El Niño amenaza la canasta familiar en Colombia y presiona los precios de alimentos básicos

Imagen: infobae colombia
El fenómeno de El Niño ya se perfila como un factor de presión sobre el bolsillo de los colombianos. Un análisis del mayor banco de EE. UU. advierte alzas en varios alimentos básicos y nuevas tensiones para una economía que sigue sintiendo el golpe climático.
El fenómeno de El Niño volvió a poner bajo presión la economía colombiana, y esta vez el impacto no se mide solo en temperatura sino en precios. De acuerdo con un análisis divulgado por el mayor banco de Estados Unidos y citado por infobae colombia, varios productos de la canasta familiar podrían encarecerse en los próximos meses por cuenta de la menor oferta agrícola y de las tensiones que el clima extremo genera sobre la producción y el transporte de alimentos.
La advertencia no es menor porque toca el punto más sensible del gasto de los hogares: la comida.
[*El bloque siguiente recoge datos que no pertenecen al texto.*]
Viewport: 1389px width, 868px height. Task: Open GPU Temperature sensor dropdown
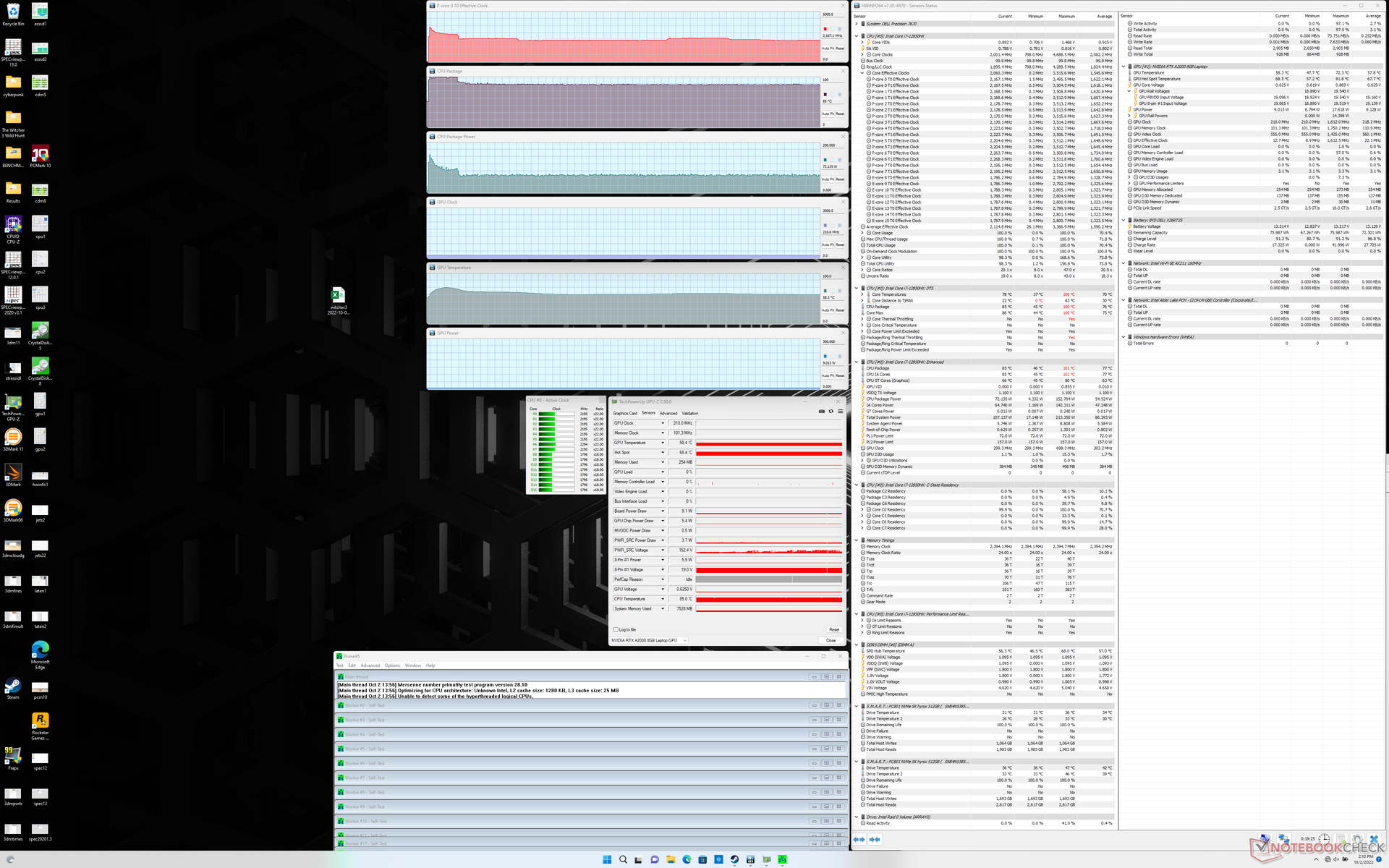[x=662, y=443]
En un país donde buena parte de la población destina una porción alta de sus ingresos a cubrir lo básico, cualquier alteración en el suministro de productos agrícolas termina trasladándose con rapidez al mercado. Según la información conocida, el efecto de El Niño no se limitaría a Colombia, sino que haría parte de una presión regional más amplia sobre América Latina, donde las economías más vulnerables suelen enfrentar con mayor dureza las sequías, la reducción de cosechas y el alza de costos logísticos.
Lo que está en juego es más que un episodio climático pasajero. El Niño suele golpear primero al campo, después a la inflación y finalmente al consumo de los hogares. En Colombia, donde los alimentos ya han sido históricamente uno de los rubros más volátiles del índice de precios, un choque de esta naturaleza puede complicar los esfuerzos para estabilizar el costo de vida. Además, el deterioro de las condiciones climáticas no solo encarece la producción: también prolonga medidas restrictivas en sectores sensibles, limita la disponibilidad de agua y presiona a pequeños productores que tienen menos capacidad para absorber pérdidas o invertir en adaptación.
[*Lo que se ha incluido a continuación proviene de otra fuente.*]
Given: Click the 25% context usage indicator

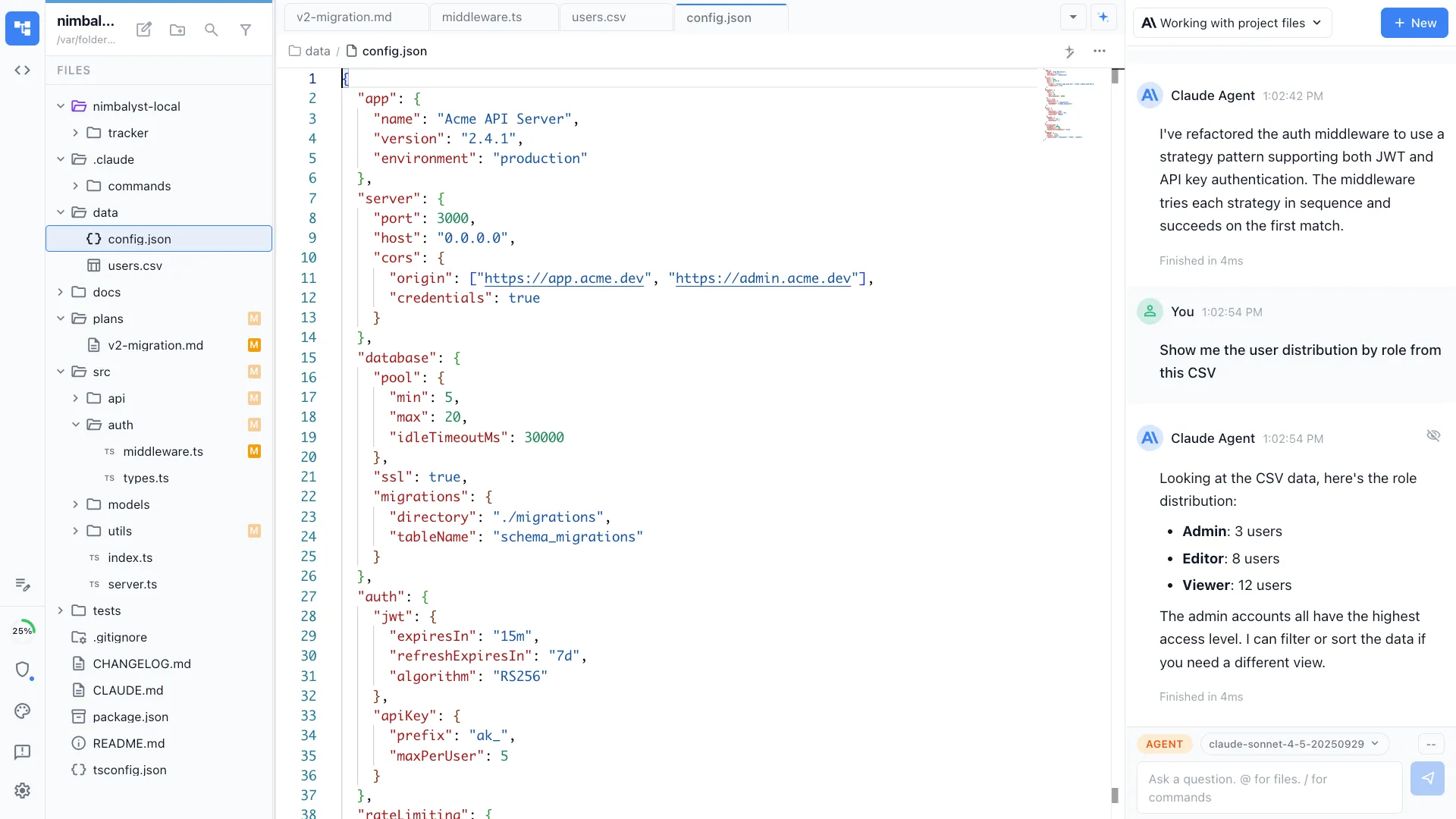Looking at the screenshot, I should click(22, 630).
Por eso el diagnóstico de una entidad financiera global tiene una lectura que va más allá del mercado. Si las proyecciones se cumplen, el impacto se sentirá en las compras semanales de millones de familias, pero también en la discusión de fondo sobre la resiliencia del sistema agroalimentario colombiano. El país enfrenta otra prueba de fondo: cómo proteger el bolsillo de la gente en un escenario donde el cambio climático dejó de ser una amenaza futura y se convirtió en una variable inmediata de la economía cotidiana.